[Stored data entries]

⁂

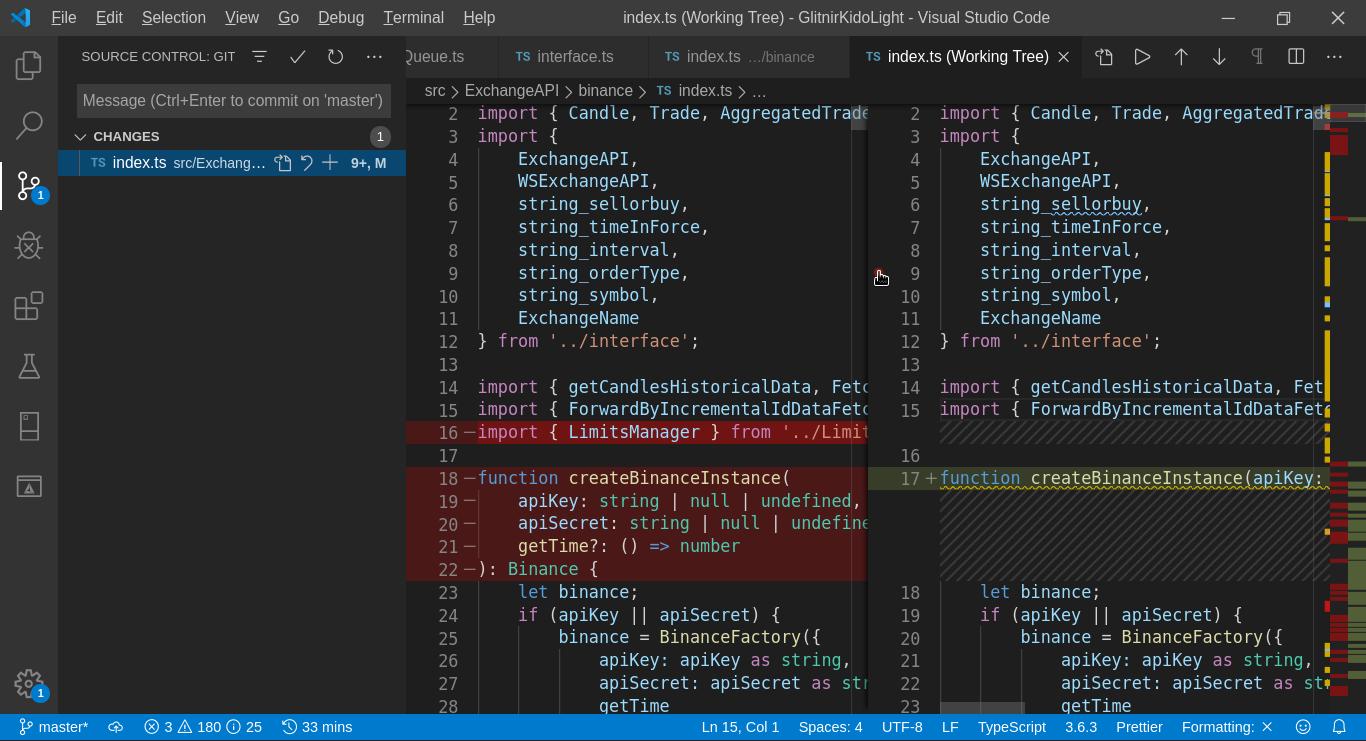Open the Search view in activity bar
Image resolution: width=1366 pixels, height=741 pixels.
(29, 126)
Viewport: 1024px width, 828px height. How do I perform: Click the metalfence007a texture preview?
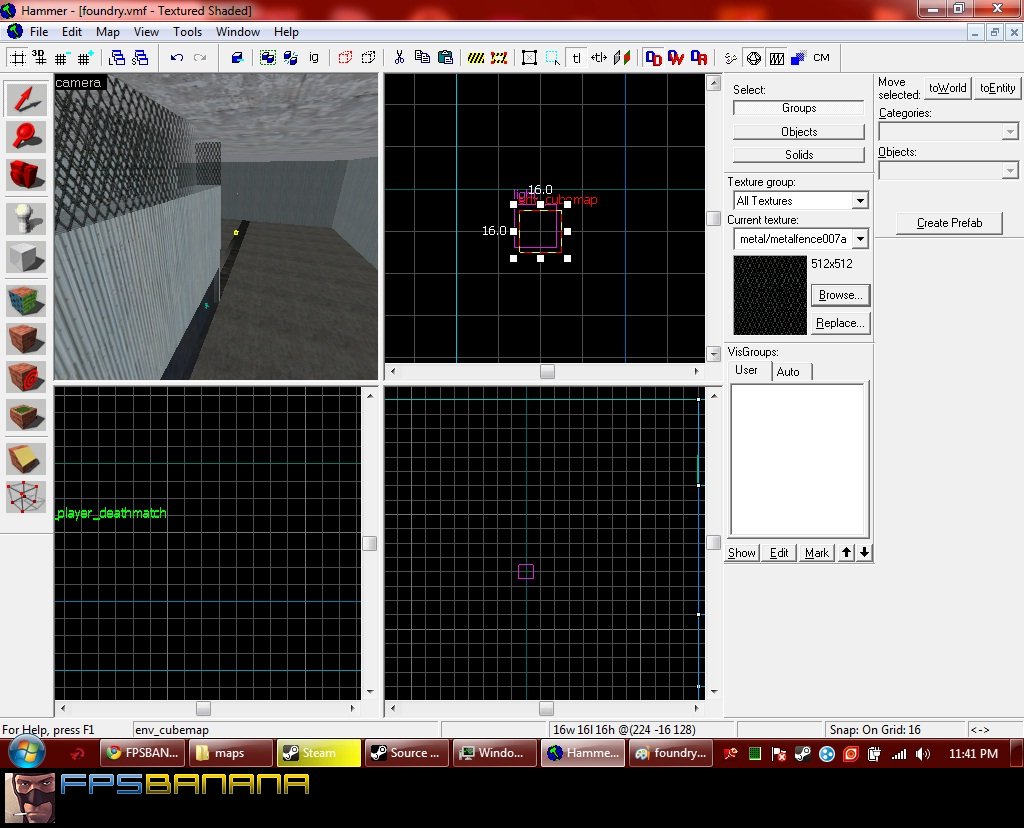[770, 295]
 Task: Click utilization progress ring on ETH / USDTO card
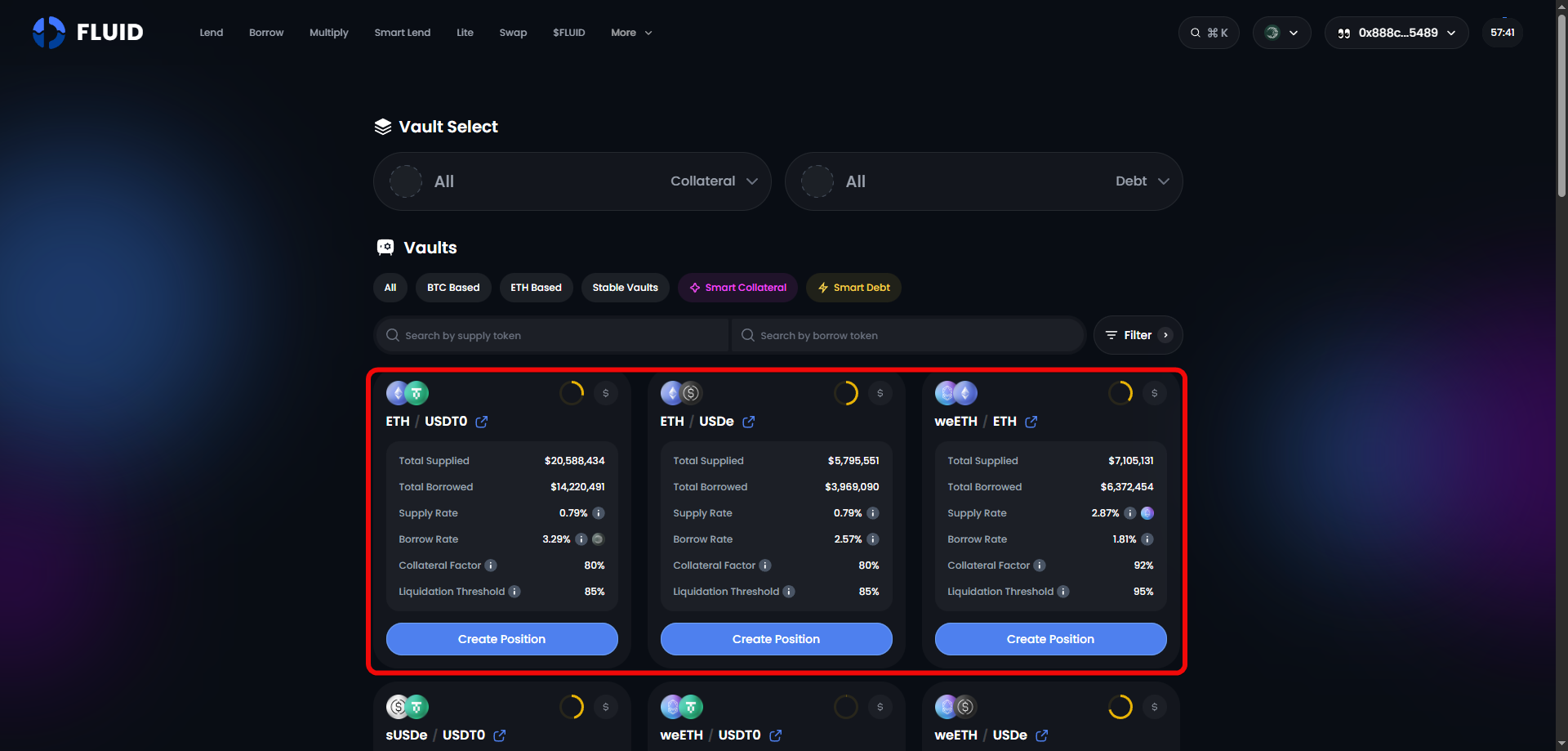coord(572,393)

⁂

EXERCISE: Only exact duplicates of the lines from the one containing "Task: Click utilization" through the final line of the entries, both included, are needed, with pictures left out.

SOLUTION TO THIS PROBLEM:
 Task: Click utilization progress ring on ETH / USDTO card
coord(572,393)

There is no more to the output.